TASK TO COMPLETE ▸ Reproduce the lines from the one holding "The width and height of the screenshot is (644, 270)." to the end of the entries. Include both ends and change nothing.

(Stored items)
###

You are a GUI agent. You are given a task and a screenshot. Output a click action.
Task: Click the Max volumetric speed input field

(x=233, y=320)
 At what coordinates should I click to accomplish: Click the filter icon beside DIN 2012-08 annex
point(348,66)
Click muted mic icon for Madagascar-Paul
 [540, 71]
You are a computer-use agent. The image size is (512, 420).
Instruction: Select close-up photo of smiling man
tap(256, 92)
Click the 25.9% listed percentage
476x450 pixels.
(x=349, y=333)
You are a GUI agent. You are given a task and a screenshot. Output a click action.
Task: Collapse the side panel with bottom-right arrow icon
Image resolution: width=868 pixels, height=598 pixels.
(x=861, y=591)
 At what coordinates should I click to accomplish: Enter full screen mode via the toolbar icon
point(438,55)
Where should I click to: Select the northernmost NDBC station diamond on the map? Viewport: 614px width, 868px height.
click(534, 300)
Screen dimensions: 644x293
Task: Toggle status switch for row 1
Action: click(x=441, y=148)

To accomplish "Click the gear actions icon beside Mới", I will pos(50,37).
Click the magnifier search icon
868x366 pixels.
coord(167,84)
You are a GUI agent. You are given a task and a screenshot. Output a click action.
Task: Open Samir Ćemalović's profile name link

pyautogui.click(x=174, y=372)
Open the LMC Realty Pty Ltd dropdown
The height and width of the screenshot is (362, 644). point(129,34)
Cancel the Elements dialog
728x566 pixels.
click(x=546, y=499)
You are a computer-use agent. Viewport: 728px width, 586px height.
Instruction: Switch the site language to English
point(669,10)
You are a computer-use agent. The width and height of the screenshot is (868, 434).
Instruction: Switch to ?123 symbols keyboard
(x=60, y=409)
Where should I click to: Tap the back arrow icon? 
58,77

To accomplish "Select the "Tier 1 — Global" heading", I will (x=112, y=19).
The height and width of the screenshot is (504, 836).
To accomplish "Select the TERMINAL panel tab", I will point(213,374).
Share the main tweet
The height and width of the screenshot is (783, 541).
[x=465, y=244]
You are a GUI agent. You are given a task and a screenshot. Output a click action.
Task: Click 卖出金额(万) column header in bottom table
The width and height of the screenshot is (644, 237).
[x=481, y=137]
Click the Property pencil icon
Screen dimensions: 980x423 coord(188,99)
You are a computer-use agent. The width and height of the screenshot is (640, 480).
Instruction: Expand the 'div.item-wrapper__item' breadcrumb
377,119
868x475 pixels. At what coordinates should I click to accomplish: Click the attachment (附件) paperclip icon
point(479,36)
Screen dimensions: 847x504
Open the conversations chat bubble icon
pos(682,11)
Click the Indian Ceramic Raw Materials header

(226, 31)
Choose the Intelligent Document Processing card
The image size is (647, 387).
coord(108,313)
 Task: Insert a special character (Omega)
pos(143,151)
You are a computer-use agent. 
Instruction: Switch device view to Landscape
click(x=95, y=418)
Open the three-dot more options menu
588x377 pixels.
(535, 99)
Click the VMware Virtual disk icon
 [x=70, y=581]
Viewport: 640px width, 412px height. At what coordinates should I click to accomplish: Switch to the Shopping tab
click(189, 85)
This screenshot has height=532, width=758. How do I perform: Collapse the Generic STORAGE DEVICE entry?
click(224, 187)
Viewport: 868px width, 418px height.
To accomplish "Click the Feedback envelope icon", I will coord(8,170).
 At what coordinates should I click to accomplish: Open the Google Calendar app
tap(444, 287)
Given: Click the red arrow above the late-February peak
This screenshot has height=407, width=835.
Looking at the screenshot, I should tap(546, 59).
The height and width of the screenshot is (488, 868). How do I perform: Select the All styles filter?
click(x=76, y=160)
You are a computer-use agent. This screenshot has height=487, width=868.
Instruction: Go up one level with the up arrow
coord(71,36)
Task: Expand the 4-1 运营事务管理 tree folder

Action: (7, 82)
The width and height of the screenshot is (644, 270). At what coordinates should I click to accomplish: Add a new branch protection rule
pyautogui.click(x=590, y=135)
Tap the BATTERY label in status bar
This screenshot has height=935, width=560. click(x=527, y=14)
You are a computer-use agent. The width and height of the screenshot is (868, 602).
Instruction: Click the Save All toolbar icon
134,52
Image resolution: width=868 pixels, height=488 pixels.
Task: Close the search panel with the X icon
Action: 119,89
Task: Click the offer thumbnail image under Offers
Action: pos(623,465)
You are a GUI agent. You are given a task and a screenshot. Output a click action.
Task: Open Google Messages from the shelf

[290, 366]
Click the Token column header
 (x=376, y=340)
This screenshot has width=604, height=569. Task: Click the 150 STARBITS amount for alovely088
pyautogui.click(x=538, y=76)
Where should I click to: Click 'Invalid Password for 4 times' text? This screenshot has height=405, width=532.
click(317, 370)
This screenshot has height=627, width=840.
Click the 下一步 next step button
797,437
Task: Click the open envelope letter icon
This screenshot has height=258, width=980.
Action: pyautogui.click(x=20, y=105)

###

EXERCISE SOLUTION ▸
The width and height of the screenshot is (644, 270). At what coordinates should I click to accomplish: Add a new branch protection rule
pyautogui.click(x=590, y=135)
Tap the BATTERY label in status bar
This screenshot has height=935, width=560. click(x=527, y=14)
You are a computer-use agent. The width and height of the screenshot is (868, 602).
Instruction: Click the Save All toolbar icon
134,52
Image resolution: width=868 pixels, height=488 pixels.
Task: Close the search panel with the X icon
Action: 119,89
Task: Click the offer thumbnail image under Offers
Action: pos(623,465)
You are a GUI agent. You are given a task and a screenshot. Output a click action.
Task: Open Google Messages from the shelf

[290, 366]
Click the Token column header
 (x=376, y=340)
This screenshot has width=604, height=569. Task: Click the 150 STARBITS amount for alovely088
pyautogui.click(x=538, y=76)
Where should I click to: Click 'Invalid Password for 4 times' text? This screenshot has height=405, width=532.
click(317, 370)
This screenshot has height=627, width=840.
Click the 下一步 next step button
797,437
Task: Click the open envelope letter icon
This screenshot has height=258, width=980.
Action: pyautogui.click(x=20, y=105)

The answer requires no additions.